● Your objective
Swap every "image size" in the records below for "image dimensions", and write the records out again with nothing else altered.

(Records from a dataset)
——————

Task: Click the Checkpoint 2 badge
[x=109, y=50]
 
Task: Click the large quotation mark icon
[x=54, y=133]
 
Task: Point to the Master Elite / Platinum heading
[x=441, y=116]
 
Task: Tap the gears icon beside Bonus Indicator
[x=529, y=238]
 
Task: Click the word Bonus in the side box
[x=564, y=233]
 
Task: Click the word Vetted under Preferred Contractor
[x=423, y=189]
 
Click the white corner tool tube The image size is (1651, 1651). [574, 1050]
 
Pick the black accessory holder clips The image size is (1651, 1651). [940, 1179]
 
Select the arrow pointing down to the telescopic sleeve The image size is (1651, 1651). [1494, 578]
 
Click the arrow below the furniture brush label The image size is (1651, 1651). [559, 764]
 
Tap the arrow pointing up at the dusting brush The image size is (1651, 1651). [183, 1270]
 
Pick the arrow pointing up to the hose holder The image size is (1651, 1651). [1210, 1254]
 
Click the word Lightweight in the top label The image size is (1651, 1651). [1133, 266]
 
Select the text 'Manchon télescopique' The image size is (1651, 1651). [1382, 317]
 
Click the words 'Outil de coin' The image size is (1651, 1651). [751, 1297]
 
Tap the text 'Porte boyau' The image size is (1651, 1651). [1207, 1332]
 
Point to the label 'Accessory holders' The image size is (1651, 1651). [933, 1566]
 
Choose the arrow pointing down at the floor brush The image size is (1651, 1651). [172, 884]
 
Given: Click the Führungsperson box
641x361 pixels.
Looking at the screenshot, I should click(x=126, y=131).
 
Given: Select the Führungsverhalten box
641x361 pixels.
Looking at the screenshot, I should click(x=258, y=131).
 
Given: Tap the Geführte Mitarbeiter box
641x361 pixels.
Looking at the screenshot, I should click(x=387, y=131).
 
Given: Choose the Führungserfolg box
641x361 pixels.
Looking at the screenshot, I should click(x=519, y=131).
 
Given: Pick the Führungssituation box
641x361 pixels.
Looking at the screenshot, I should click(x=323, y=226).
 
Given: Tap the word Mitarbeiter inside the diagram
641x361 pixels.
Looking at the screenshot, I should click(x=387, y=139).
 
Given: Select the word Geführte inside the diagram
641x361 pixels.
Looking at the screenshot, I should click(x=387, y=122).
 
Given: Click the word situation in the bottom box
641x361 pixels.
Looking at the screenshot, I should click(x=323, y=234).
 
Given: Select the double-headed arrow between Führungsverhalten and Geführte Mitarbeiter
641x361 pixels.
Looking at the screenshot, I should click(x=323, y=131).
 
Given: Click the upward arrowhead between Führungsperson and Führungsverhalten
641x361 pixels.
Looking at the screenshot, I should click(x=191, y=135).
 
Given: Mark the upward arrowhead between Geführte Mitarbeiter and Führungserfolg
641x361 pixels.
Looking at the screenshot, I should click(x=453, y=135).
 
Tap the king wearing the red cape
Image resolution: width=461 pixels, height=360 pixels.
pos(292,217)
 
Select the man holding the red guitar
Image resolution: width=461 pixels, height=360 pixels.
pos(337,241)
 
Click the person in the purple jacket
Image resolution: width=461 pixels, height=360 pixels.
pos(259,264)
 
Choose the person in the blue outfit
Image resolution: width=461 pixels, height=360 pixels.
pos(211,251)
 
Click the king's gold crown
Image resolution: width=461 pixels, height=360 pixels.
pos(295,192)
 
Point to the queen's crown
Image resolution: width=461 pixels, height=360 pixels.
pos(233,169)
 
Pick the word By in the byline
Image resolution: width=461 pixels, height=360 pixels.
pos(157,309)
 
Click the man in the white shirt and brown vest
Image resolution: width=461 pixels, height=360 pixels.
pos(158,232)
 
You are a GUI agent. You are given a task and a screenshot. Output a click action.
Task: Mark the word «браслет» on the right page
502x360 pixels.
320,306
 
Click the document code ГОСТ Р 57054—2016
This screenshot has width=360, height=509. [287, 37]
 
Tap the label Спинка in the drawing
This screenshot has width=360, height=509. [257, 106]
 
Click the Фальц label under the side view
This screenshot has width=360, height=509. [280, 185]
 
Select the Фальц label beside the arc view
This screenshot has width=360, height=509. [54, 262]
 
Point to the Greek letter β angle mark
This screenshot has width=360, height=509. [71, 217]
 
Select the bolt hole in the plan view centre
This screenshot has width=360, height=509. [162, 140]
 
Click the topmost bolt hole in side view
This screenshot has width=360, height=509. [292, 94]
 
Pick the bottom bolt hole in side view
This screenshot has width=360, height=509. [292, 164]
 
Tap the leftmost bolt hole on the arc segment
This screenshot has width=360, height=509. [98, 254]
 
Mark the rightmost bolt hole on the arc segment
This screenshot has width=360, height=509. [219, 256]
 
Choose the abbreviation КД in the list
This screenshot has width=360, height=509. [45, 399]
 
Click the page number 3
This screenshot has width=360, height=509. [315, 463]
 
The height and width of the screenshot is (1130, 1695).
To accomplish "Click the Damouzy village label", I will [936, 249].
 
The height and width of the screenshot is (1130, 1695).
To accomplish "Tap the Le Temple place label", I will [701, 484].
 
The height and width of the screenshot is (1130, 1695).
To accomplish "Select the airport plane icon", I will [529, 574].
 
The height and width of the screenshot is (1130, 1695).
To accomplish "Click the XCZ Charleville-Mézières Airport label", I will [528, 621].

——————

● Complete response
Task: Click the Checkpoint 2 badge
[x=109, y=50]
 
Task: Click the large quotation mark icon
[x=54, y=133]
 
Task: Point to the Master Elite / Platinum heading
[x=441, y=116]
 
Task: Tap the gears icon beside Bonus Indicator
[x=529, y=238]
 
Task: Click the word Bonus in the side box
[x=564, y=233]
 
Task: Click the word Vetted under Preferred Contractor
[x=423, y=189]
 
Click the white corner tool tube The image dimensions is (1651, 1651). [574, 1050]
 
Pick the black accessory holder clips The image dimensions is (1651, 1651). [940, 1179]
 
Select the arrow pointing down to the telescopic sleeve The image dimensions is (1651, 1651). [1494, 578]
 
Click the arrow below the furniture brush label The image dimensions is (1651, 1651). [559, 764]
 
Tap the arrow pointing up at the dusting brush The image dimensions is (1651, 1651). [183, 1270]
 
Pick the arrow pointing up to the hose holder The image dimensions is (1651, 1651). [1210, 1254]
 
Click the word Lightweight in the top label The image dimensions is (1651, 1651). [1133, 266]
 
Select the text 'Manchon télescopique' The image dimensions is (1651, 1651). [1382, 317]
 
Click the words 'Outil de coin' The image dimensions is (1651, 1651). [751, 1297]
 
Tap the text 'Porte boyau' The image dimensions is (1651, 1651). [1207, 1332]
 
Point to the label 'Accessory holders' The image dimensions is (1651, 1651). [933, 1566]
 
Choose the arrow pointing down at the floor brush The image dimensions is (1651, 1651). [172, 884]
 
Given: Click the Führungsperson box
641x361 pixels.
Looking at the screenshot, I should click(x=126, y=131).
 
Given: Select the Führungsverhalten box
641x361 pixels.
Looking at the screenshot, I should click(x=258, y=131).
 
Given: Tap the Geführte Mitarbeiter box
641x361 pixels.
Looking at the screenshot, I should click(x=387, y=131).
 
Given: Choose the Führungserfolg box
641x361 pixels.
Looking at the screenshot, I should click(x=519, y=131).
 
Given: Pick the Führungssituation box
641x361 pixels.
Looking at the screenshot, I should click(x=323, y=226).
 
Given: Tap the word Mitarbeiter inside the diagram
641x361 pixels.
Looking at the screenshot, I should click(x=387, y=139).
 
Given: Select the word Geführte inside the diagram
641x361 pixels.
Looking at the screenshot, I should click(x=387, y=122).
 
Given: Click the word situation in the bottom box
641x361 pixels.
Looking at the screenshot, I should click(x=323, y=234).
 
Given: Select the double-headed arrow between Führungsverhalten and Geführte Mitarbeiter
641x361 pixels.
Looking at the screenshot, I should click(x=323, y=131).
 
Given: Click the upward arrowhead between Führungsperson and Führungsverhalten
641x361 pixels.
Looking at the screenshot, I should click(x=191, y=135).
 
Given: Mark the upward arrowhead between Geführte Mitarbeiter and Führungserfolg
641x361 pixels.
Looking at the screenshot, I should click(x=453, y=135).
 
Tap the king wearing the red cape
Image resolution: width=461 pixels, height=360 pixels.
pos(292,217)
 
Select the man holding the red guitar
Image resolution: width=461 pixels, height=360 pixels.
pos(337,241)
 
Click the person in the purple jacket
Image resolution: width=461 pixels, height=360 pixels.
pos(259,264)
 
Choose the person in the blue outfit
Image resolution: width=461 pixels, height=360 pixels.
pos(211,251)
 
Click the king's gold crown
Image resolution: width=461 pixels, height=360 pixels.
pos(295,192)
 
Point to the queen's crown
Image resolution: width=461 pixels, height=360 pixels.
pos(233,169)
 
Pick the word By in the byline
Image resolution: width=461 pixels, height=360 pixels.
pos(157,309)
 
Click the man in the white shirt and brown vest
Image resolution: width=461 pixels, height=360 pixels.
pos(158,232)
 
You are a GUI agent. You are given a task and a screenshot. Output a click action.
Task: Mark the word «браслет» on the right page
502x360 pixels.
320,306
 
Click the document code ГОСТ Р 57054—2016
This screenshot has width=360, height=509. [287, 37]
 
Tap the label Спинка in the drawing
This screenshot has width=360, height=509. [257, 106]
 
Click the Фальц label under the side view
This screenshot has width=360, height=509. [280, 185]
 
Select the Фальц label beside the arc view
This screenshot has width=360, height=509. [54, 262]
 
Point to the Greek letter β angle mark
This screenshot has width=360, height=509. [71, 217]
 
Select the bolt hole in the plan view centre
This screenshot has width=360, height=509. [162, 140]
 
Click the topmost bolt hole in side view
This screenshot has width=360, height=509. [292, 94]
 
Pick the bottom bolt hole in side view
This screenshot has width=360, height=509. [292, 164]
 
Tap the leftmost bolt hole on the arc segment
This screenshot has width=360, height=509. [98, 254]
 
Mark the rightmost bolt hole on the arc segment
This screenshot has width=360, height=509. [219, 256]
 
Choose the abbreviation КД in the list
This screenshot has width=360, height=509. [45, 399]
 
Click the page number 3
This screenshot has width=360, height=509. [315, 463]
 
The height and width of the screenshot is (1130, 1695).
To accomplish "Click the Damouzy village label", I will [936, 249].
 
The height and width of the screenshot is (1130, 1695).
To accomplish "Tap the Le Temple place label", I will [701, 484].
 
The height and width of the screenshot is (1130, 1695).
To accomplish "Select the airport plane icon", I will [529, 574].
 
The height and width of the screenshot is (1130, 1695).
To accomplish "Click the XCZ Charleville-Mézières Airport label", I will [528, 621].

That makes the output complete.